* _Fragmento de origen_
====================
Hoy, gracias a los cambios provocados por la revolución tecnológica y las nuevas generaciones humanas que confían más en sí mismas que en la magia que pudieran exhibir los políticos, se cree más en el talento para hacer bien las cosas, gestionar con efectividad y comunicar correctamente los planes que tienen previstos. El líder, en estos casos, no lleva corona ni un aura de elegido por la divinidad, seduce con la eficiencia y considera a la multitud como ciudadanos que piensan y saben lo que quieren, y son difíciles de convencer con un simple discurso apasionado y mentiroso. Este tipo de líder conlleva una mirada femenina, a diferencia del anterior.
Esta última concepción sobre el poder político nace de Hanna Arendt, de su libro “La Condición Humana”. Para ella “el poder es la capacidad humana de actuar concertadamente y en tal sentido es propio de toda la comunidad. La “autoridad” es el poder que ejercen unos pocos con el reconocimiento de aquellos a quienes se les pide obedecer (las normas) y que, no obstante, no necesita del miedo ni la coerción. La fuerza o violencia se utilizan cuando la autoridad fracasa”.
Por esa razón, Hanna Arendt considera que “en sentido estricto, el poder solo puede ser realmente efectivo si incluye el consentimiento de los gobernados”. Y aclaro: de todos los gobernados, no solo de una parte.
====================
* _Registros guardados_
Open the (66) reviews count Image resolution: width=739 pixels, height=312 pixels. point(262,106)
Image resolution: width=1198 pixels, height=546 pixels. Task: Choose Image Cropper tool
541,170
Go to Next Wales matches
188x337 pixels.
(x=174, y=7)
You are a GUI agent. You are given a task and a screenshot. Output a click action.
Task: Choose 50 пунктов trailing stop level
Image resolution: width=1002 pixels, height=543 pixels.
====================
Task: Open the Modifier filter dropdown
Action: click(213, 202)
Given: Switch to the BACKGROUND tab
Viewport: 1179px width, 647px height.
====================
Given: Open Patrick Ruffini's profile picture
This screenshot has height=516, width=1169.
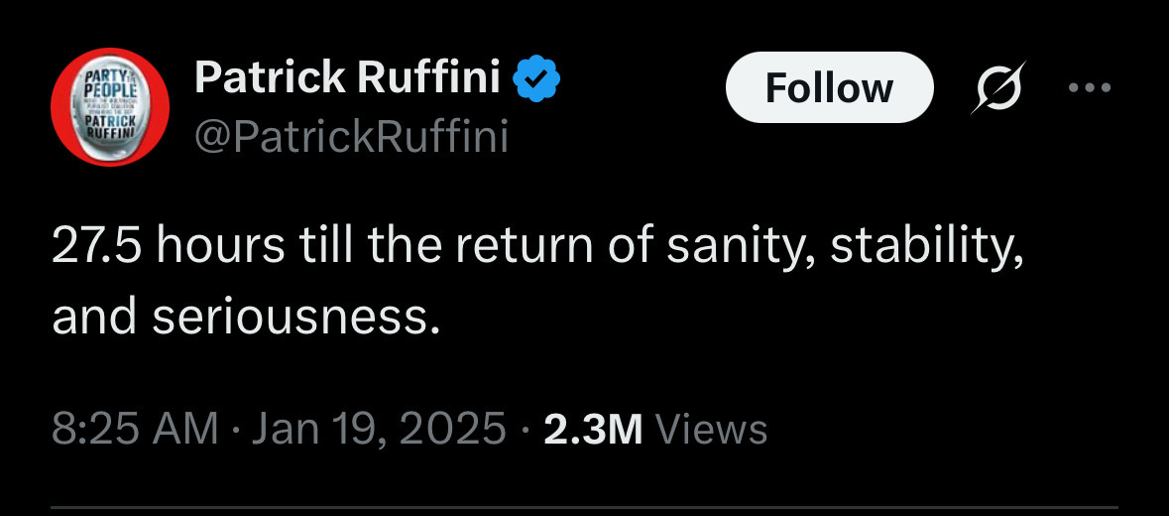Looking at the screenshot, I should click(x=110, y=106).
====================
* _Tarea indicada_
Reproduce tal cual una parte del fragmento sobre el poder político: empieza en las palabras "Por esa razón, Hanna" y termina después de "de una parte.". Responde basándote solo en el fragmento sobre el poder político.

* _Respuesta_
Por esa razón, Hanna Arendt considera que “en sentido estricto, el poder solo puede ser realmente efectivo si incluye el consentimiento de los gobernados”. Y aclaro: de todos los gobernados, no solo de una parte.